***** Text section
The failure of AfCFTA to create a permanent international tribunal like the CJEU or ECtHR and allow businesses standing before it, denies those businesses the opportunity to directly hold States accountable for commitments they have made under AfCFTA. As it is, businesses can only bring claims in the national courts of their host States. Apart from not possessing any primary rights that protect them against protectionists tendencies that favour local markets (that, as we have seen, exists under the AfCFTA), the serious challenges that exist across national courts in Africa (compared to their counterparts in Europe or North America) are well documented. We will have to wait and see if this settlement design, will not impede the single market integration objective of AfCFTA. 

This settlement design is a draw back for another reason. There are at least four separate permanent international tribunals located on the European Continent alone – ICJ; ECtHR, CJEU, and the International Tribunal on the Law of the Sea (ITLOS). Surely, this keeps the European Lawyer busy, and improves his competence in international law. When international law was being developed by so-called civilised nations, African countries were mostly under colonial rule and did not have the opportunity to contribute. It is not a coincidence that  in respect of the Cameroun v Nigeria land and maritime boundary case, it was an Australian, late Professor James Crawford, then Whewell Professor of Public International Law, Cambridge University (who subsequently became an ICJ Judge) that addressed the ICJ on behalf of Nigeria. In that sense, this settlement design denies African Lawyers the opportunity to develop competences in international law, an area we consider arcane on the Continent.
**********
Description of the task => In the passage on AfCFTA dispute settlement, where can businesses bring their claims? The entries that follow come from a separate source and are unrelated to the passage on AfCFTA dispute settlement.
***** Data for analysis
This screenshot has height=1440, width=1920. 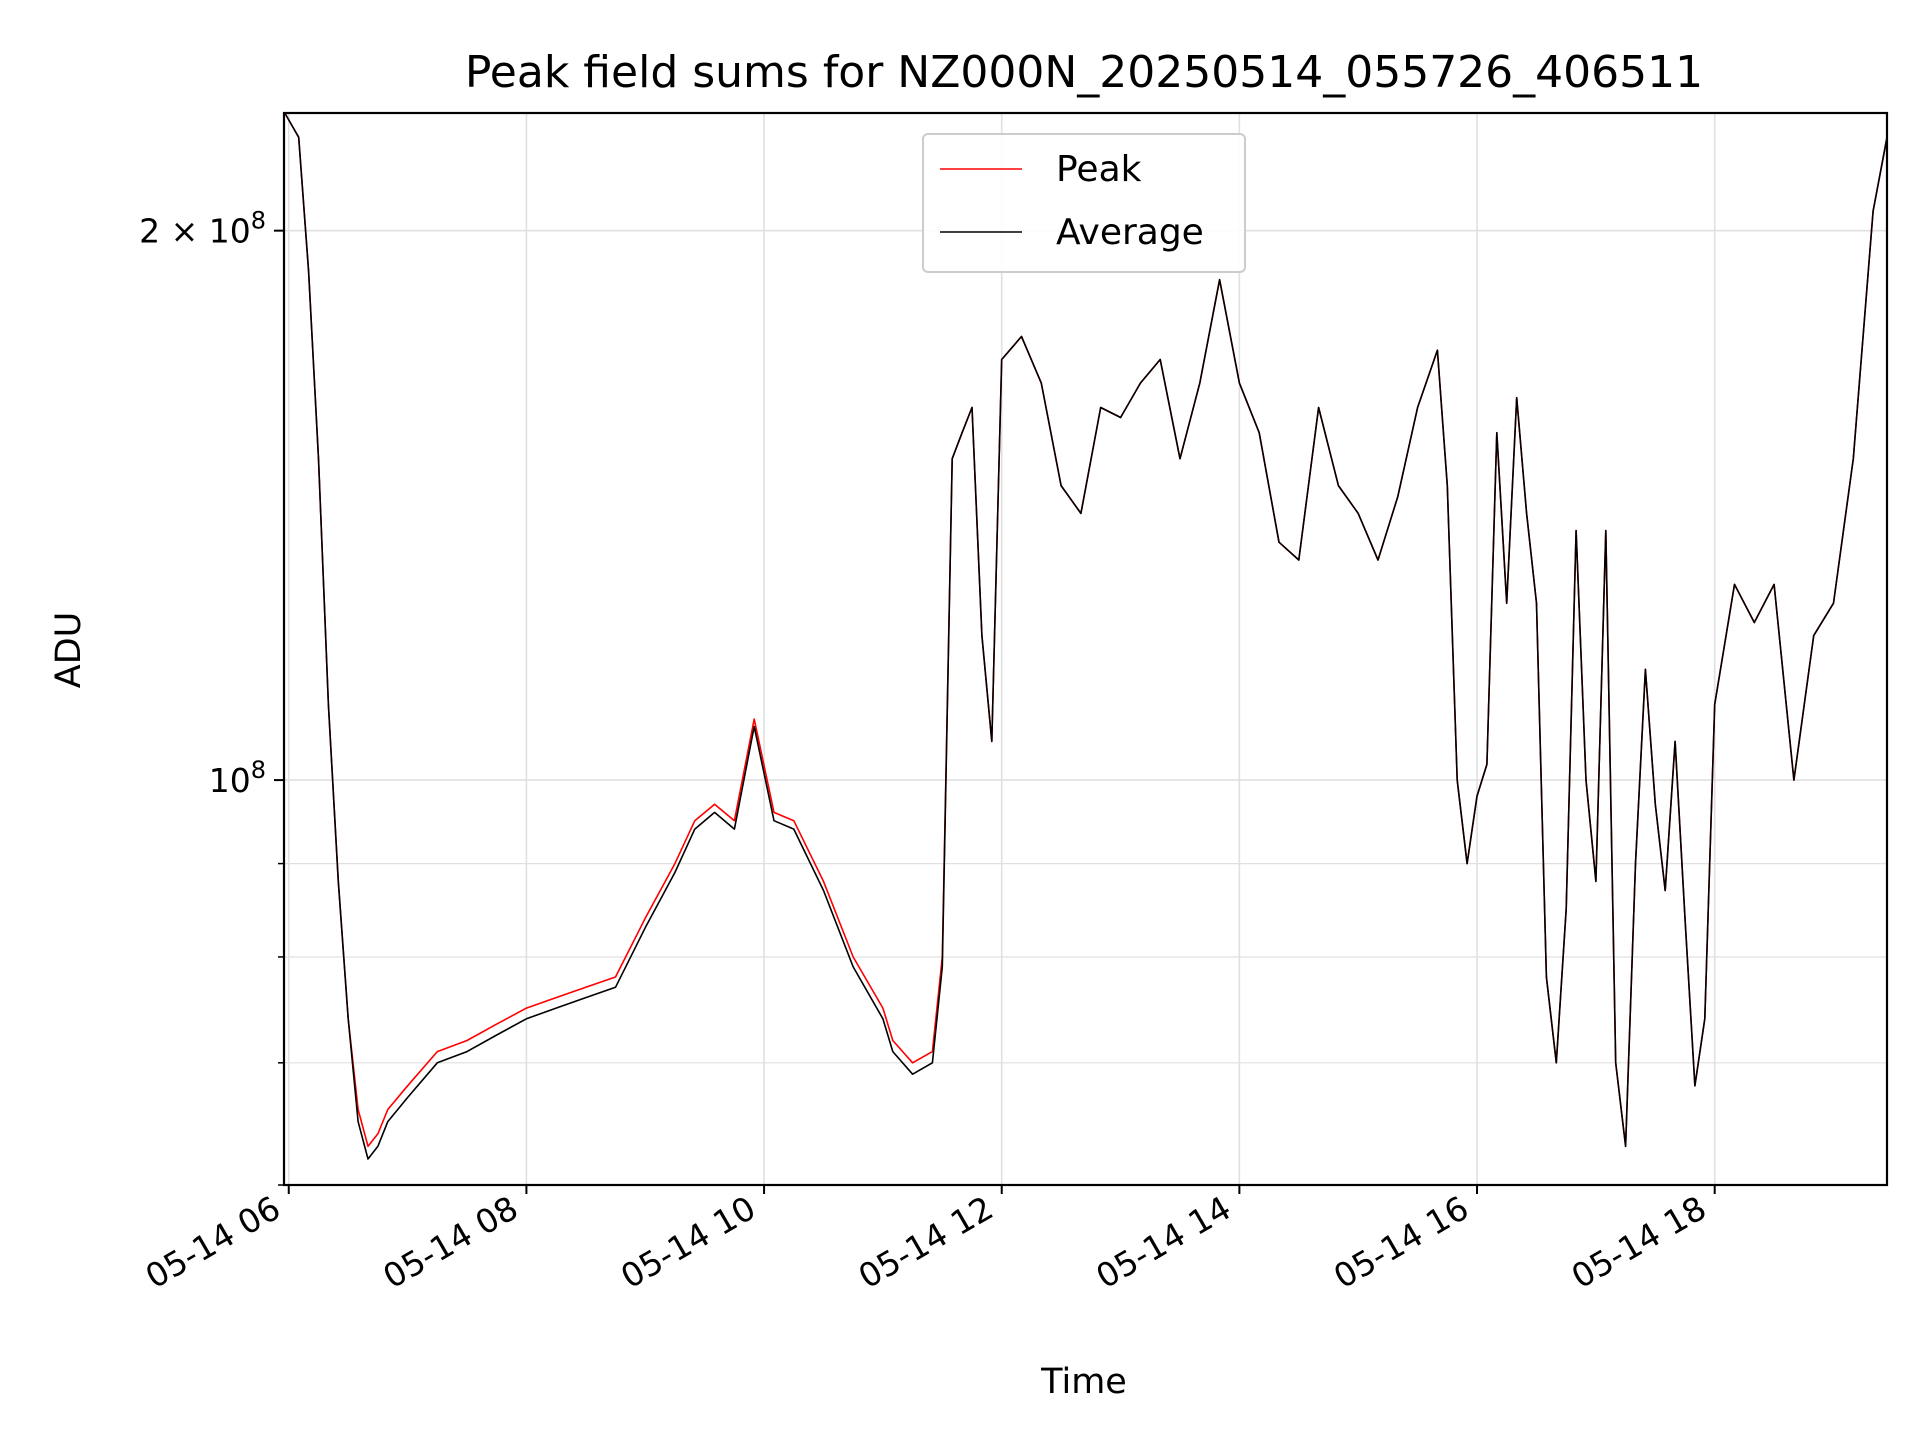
**********
***** Data for analysis
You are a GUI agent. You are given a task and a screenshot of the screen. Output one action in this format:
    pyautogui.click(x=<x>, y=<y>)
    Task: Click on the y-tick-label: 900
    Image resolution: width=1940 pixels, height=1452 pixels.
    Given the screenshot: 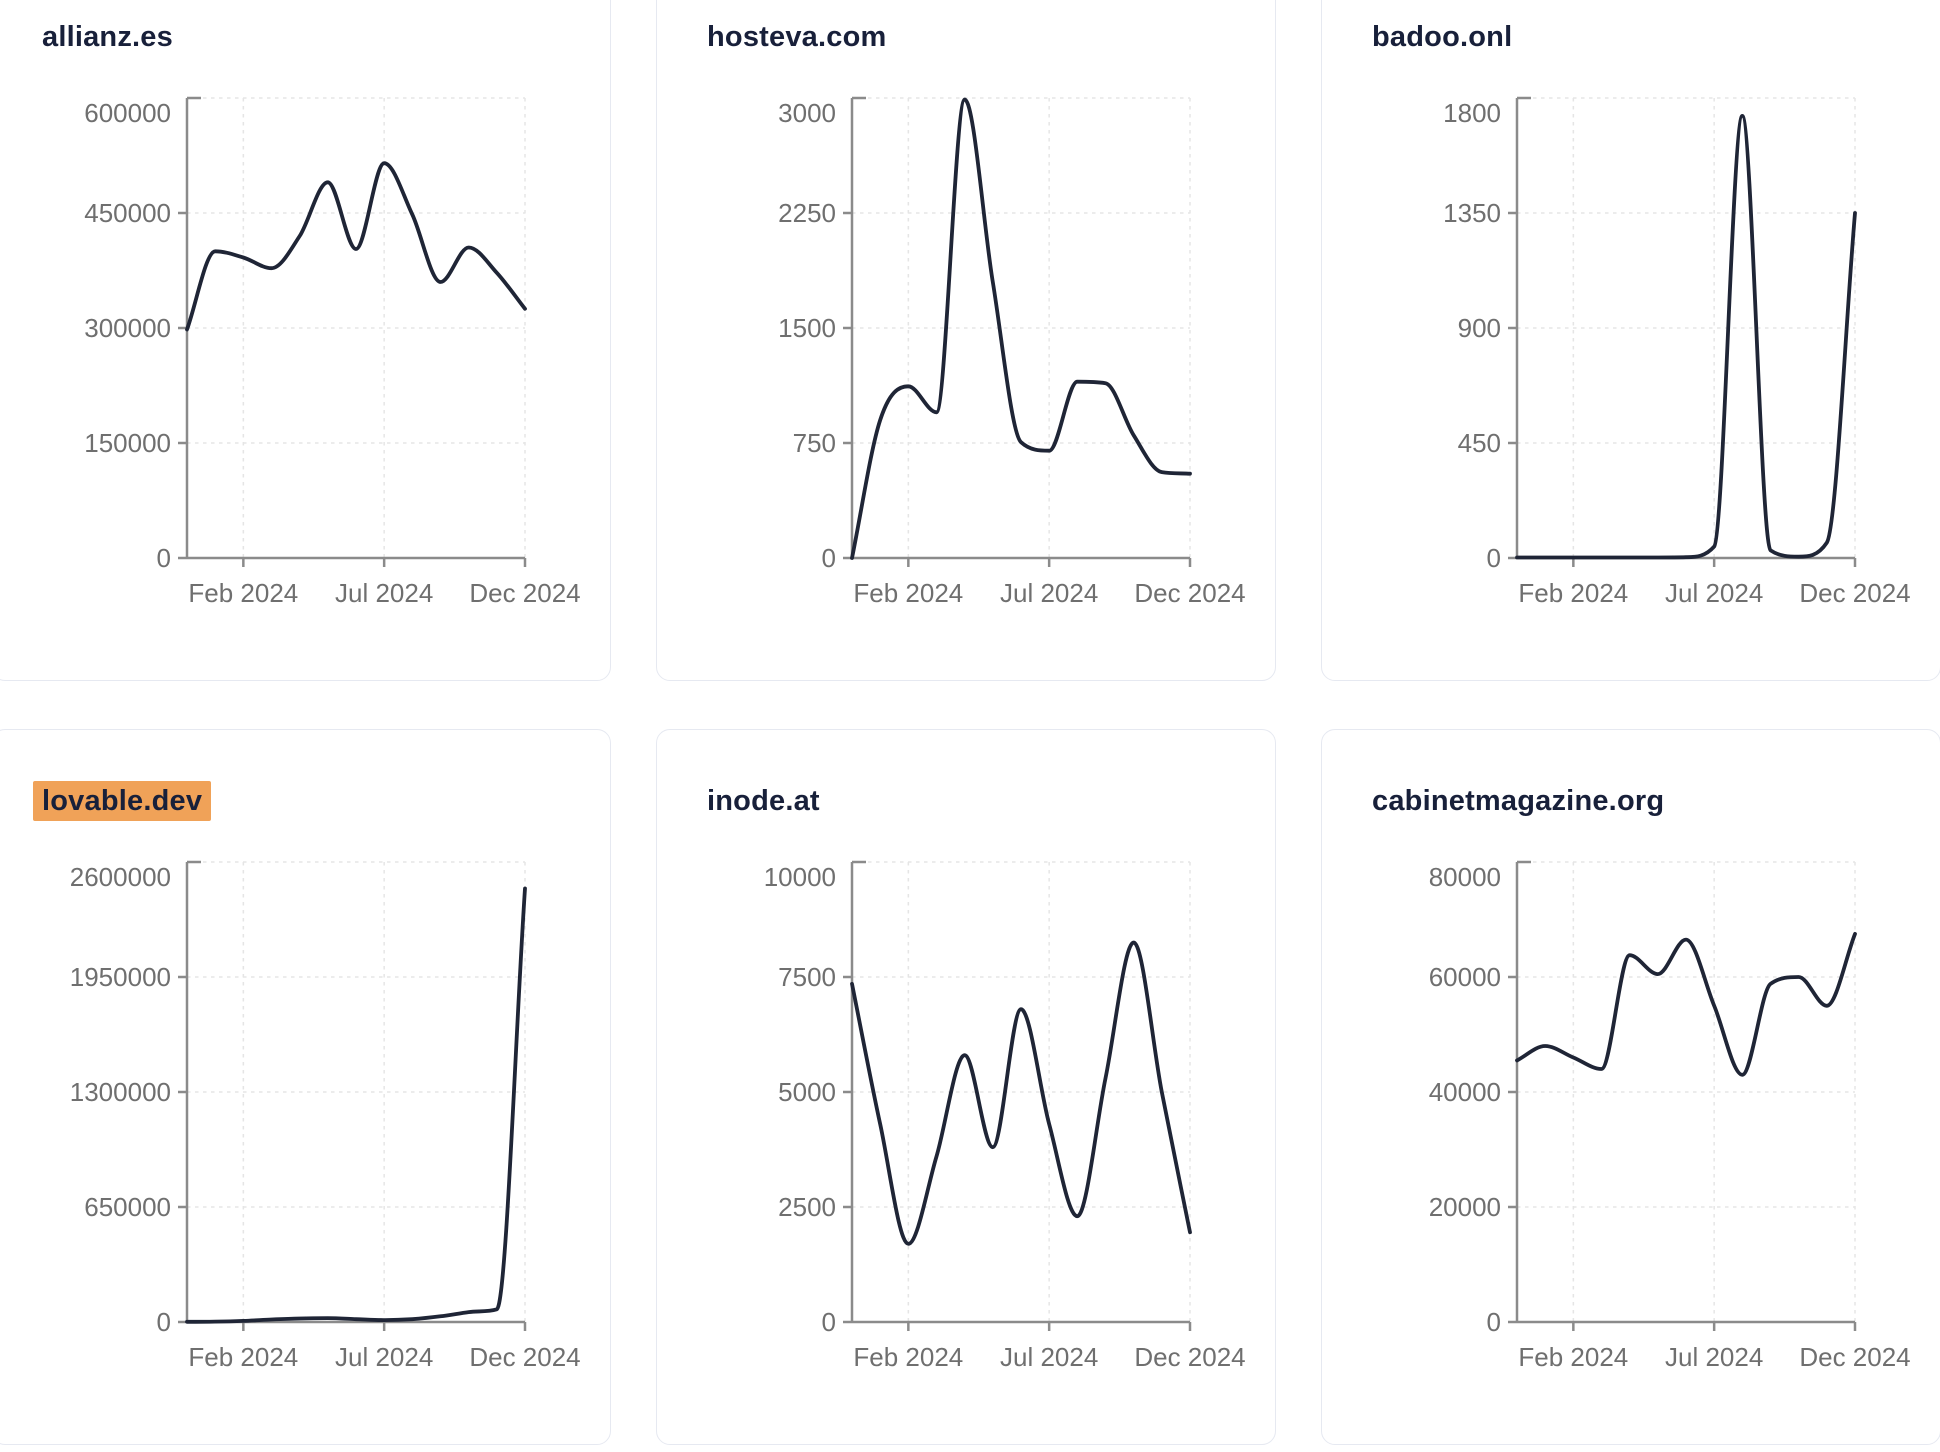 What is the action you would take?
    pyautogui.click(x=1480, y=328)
**********
Final answer => Only in the national courts of their host States.